Por um lado, esta designação faz tábua rasa da natureza ideológica dos liberais europeus. Importa frisar que a família política liberal é muito heterogénea, com muito mais diversidade e divisão interna do que o grupo PPE ou até o grupo socialista. E que, com a esperada chegada dos “macronistas”, que representarão um quinto do grupo e que curiosamente recusam o epíteto “liberal”, a inconsistência interna só pode aumentar. Acresce – ponto muito relevante – que qualificar os liberais como “progressistas” (do ponto de vista dos socialistas) é deveras estranho. Os liberais no PE, em matéria económica e de intervenção pública, situam-se à direita do PPE e, em muitos casos, nos antípodas do grupo socialista. Na área social, o PPE – com as suas raízes na democracia-cristã e a sua doutrina da economia social de mercado – está bem mais próximo dos socialistas do que estão os liberais. Já em sede de costumes e de causas fracturantes, estão normalmente à esquerda dos socialistas e, aí sim, podem denominar-se como progressistas.

Por outro lado, e é aqui que bate o ponto, tirando umas fotos de Macron – que não é liberal – com um ou outro primeiro-ministro socialista, não há nenhuma evidência de um diálogo privilegiado entre socialistas e liberais. De resto, essa sacra aliança não disporia de qualquer maioria parlamentar, nem que se juntasse aos verdes e até conseguisse chegar aos anti-europeus da GUE. Aquilo a que se tem assistido, isso sim, é a um diálogo – para já bilateral – entre as quatro famílias políticas assumidamente pró-europeias: PPE, socialistas, verdes e liberais. Houve sem dúvida, em termos europeus, um desenvolvimento constitucional relevante: um arremedo de organização do Conselho Europeu – que reúne os chefes de Estado e de Governo – por famílias políticas. A reunião informal de sexta-feira última em que estiveram dois primeiros-ministros de cada uma das três famílias partidárias com expressão significativa no Conselho é um avanço importante. O Conselho, até aqui, centrou-se sempre na lógica estadual e no interesse nacional, agrupando-se por vizinhança geográfica ou de dimensão. Desta feita, está a adicionar a essas lógicas de actuação uma contaminação político-partidária. É um progresso institucional que, apesar da generalizada sensação inversa e adversa, atesta mais um passo integrador da UE: o Conselho a funcionar como uma “altíssima” câmara alta em que os representantes dos Estados interiorizam e institucionalizam uma afinidade partidária.

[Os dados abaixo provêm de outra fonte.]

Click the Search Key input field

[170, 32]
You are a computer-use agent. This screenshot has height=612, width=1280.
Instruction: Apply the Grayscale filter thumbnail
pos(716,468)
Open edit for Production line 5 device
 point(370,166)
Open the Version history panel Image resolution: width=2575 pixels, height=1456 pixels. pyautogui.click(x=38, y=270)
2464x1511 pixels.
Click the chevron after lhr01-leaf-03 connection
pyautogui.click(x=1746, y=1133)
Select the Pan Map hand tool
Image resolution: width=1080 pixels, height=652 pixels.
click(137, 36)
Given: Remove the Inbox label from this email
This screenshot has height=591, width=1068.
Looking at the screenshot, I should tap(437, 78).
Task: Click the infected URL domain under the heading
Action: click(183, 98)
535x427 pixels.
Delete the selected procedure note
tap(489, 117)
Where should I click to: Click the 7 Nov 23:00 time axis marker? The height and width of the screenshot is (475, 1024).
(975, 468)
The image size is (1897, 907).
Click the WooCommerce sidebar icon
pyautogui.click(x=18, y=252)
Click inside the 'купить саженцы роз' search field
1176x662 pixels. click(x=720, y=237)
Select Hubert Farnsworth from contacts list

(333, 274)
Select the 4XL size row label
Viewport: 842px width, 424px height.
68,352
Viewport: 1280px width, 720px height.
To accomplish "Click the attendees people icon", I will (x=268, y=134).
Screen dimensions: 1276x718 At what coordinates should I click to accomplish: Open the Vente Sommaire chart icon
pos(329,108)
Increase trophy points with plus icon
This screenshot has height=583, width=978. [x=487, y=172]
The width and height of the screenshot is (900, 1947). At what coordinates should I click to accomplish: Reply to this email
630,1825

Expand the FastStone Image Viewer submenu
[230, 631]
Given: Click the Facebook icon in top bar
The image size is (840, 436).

4. As negociações vão naturalmente desembocar numa distribuição mais harmoniosa dos altos cargos europeus, hoje com uma clara hegemonia do PPE – que, na verdade, já não tinha justificação em 2014 e especialmente depois de 2017 (quando somou a presidência do PE à da Comissão e do Conselho). Sempre considerei essa concentração – de resto, não correspondente a uma maioria desse calibre – negativa para a UE. É, por isso, positivo que agora, seja qual for o balanço final, haja uma repartição equitativa de responsabilidades. As negociações bilaterais e multilaterais vão ainda arrastar-se e, sem querer ser pessimista, vão demorar-se.

SIM e NÃO

SIM. Marcelino Sambé. A ascensão à categoria de bailarino principal do Royal Ballet não é só motivo de orgulho. Deve ser estímulo para cuidar de uma arte maltratada entre nós.

NÃO. Governo e TAP. Na polémica dos prémios a quadros da TAP caiu a máscara ao Governo. Afinal, a célebre reversão da privatização não foi mais do que um exercício de cosmética.